There is a pull request on the github to address the ‘not saving values over reboot’ (Fix startup restore blast + accept external changes when idle by michaelbrawn · Pull Request #8 · cobryan05/ha-color-notify · GitHub) but I need to understand how RGB lights are supposed to work to ensure that I am not designing for quirks of my RGB lights that don’t work for others.

The RGB lights I have take ‘brightness’ and ‘RGB’ value. If I set it to full red #FF0000 or dim red #100000 it is the exact same color. You have to adjust ‘brightness’ to dim it, not just the RGB values.

When I made ColorNotify I made it so that it would adjust the brightness based on the RGB value. Put dim RGB, it lowers the brightness. This has caused issues, such as there not being a terrific way to save brightness value over Home Assistant restarts.

I need to come up with a way to implement brightness and properly restoring over reboots while not breaking existing setups. I could put a checkbox per-light for “RGB controls brightness”

Are my RGB lights are normal. Is it ‘normal’ for #010000 brightness 100 to be the same as #FF0000 brightness 100? Or do other lights take lower RGB values as dimmer lights? If you or anyone could answer that then I could try to get this working properly. I’m worried that I will (or already have) design this thing around a quirk of my lights :laughing:

Well actually you just solved my problem. By adjusting the color brightness to 128 from 255 it did bring it to 50% brightness which is what I was trying to achieve.

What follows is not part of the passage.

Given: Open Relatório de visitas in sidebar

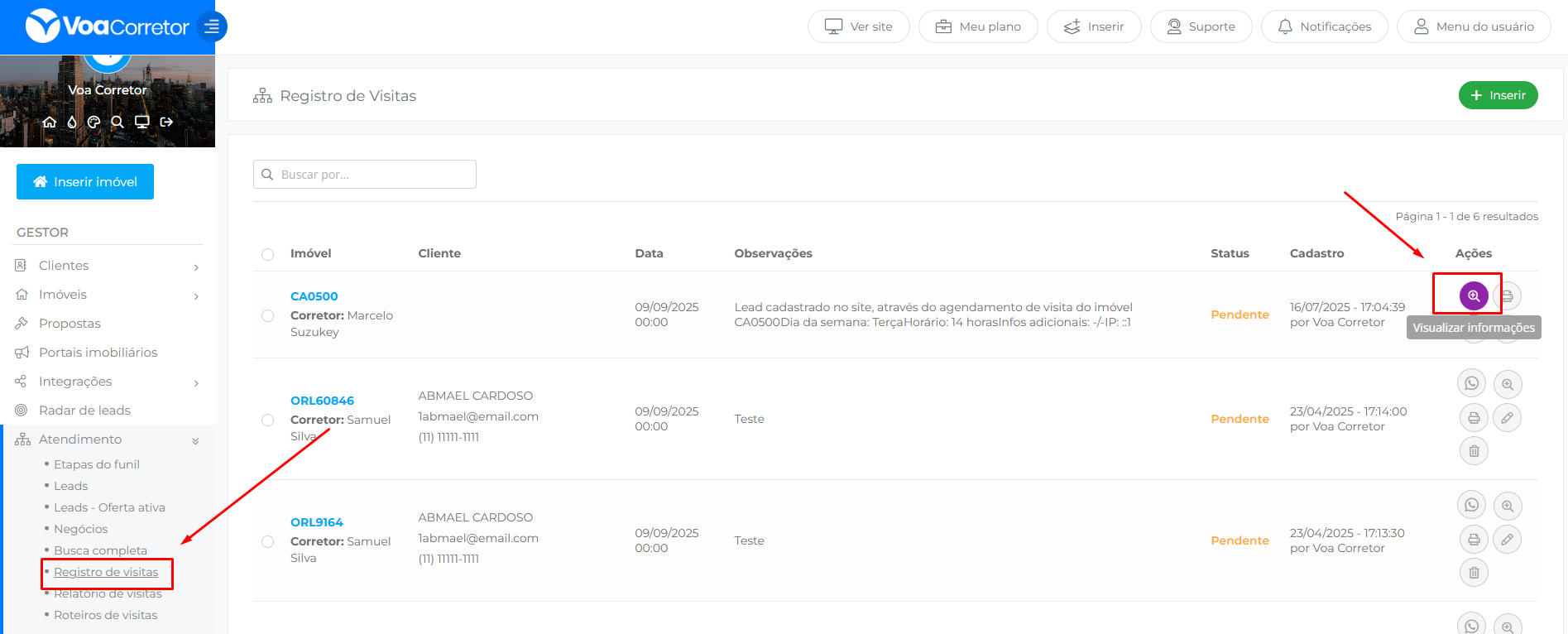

I am curious what the main light entity that is created does? The switch for the notification turns on the lights that are part of the group but the light entity made by color notify does not turn on. What does the default color on it do? Also what does the dynamic “on” priority checkbox do? It works fine without it I just didn’t understand the parameter of it? Is that for when this entity itself is turned on it will override notifications?

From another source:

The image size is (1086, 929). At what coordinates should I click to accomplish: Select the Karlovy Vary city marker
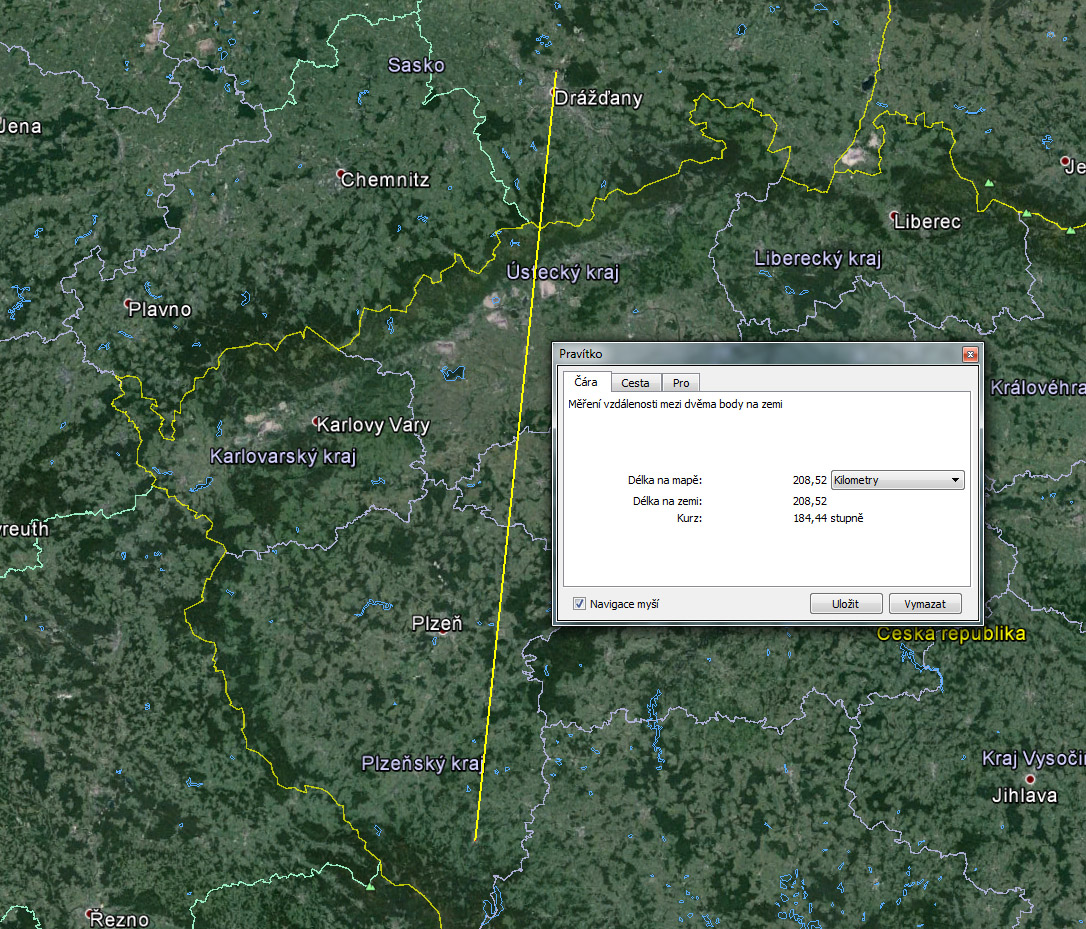click(x=317, y=421)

Anyway thanks again. Appreciate the help.

The created ‘wrapper’ light entity is supposed to act like a normal light bulb and hide all of the notification stuff. Once you create a wrapper light you should no longer directly interact with the ‘real’ light entity. You should only interact with notification switches or the ‘wrapper’ light entity.

The idea is that you treat the wrapper light as a normal light. You can turn it on, you can turn it off, you can change its color. It just transparently shares the ‘real’ light between this fake light and all of the notifications assigned to the light.

Each light has a ‘default on’ priority that you can specify. If multiple notifications are active (or you have the light ‘on’ and have a notification) then the real light will only display the highest priority item. So if you had a notification with priority 1000, and a light with priority 900, then if you switch on the light AND the notification then the notification will show on the real light since it is higher priority than the ‘on’ light.

This is where dynamic priority comes in. If dynamic priority is enabled then when you turn ‘on’ the light its priority will be the greater of the light’s default priority, or if there any notifications active then the lights priority will be just barely above the active notifications priority.

If that’s confusing, consider this scenario:

  • My entryway hallway has an RGB light that has many notifications assigned to it.
  • The light switch in the hallway toggles the ‘wrapper light entity’ when it is switched
  • My wrapper light has priority 1000
  • A notification with priority 2000 is currently being displayed

If I walk into the hallway and flip the light switch, the wrapper light turns on but it is lower priority than the notification, so the notification wins. Nothing happens when I switch the light switch.

With dynamic priority, when I flip the light switch the wrapper light is temporarily given priority 2000.5. I just flipped the light switch, I expect the light to turn on regardless of if there is a notification or not. The light will keep this priority until it is turned off.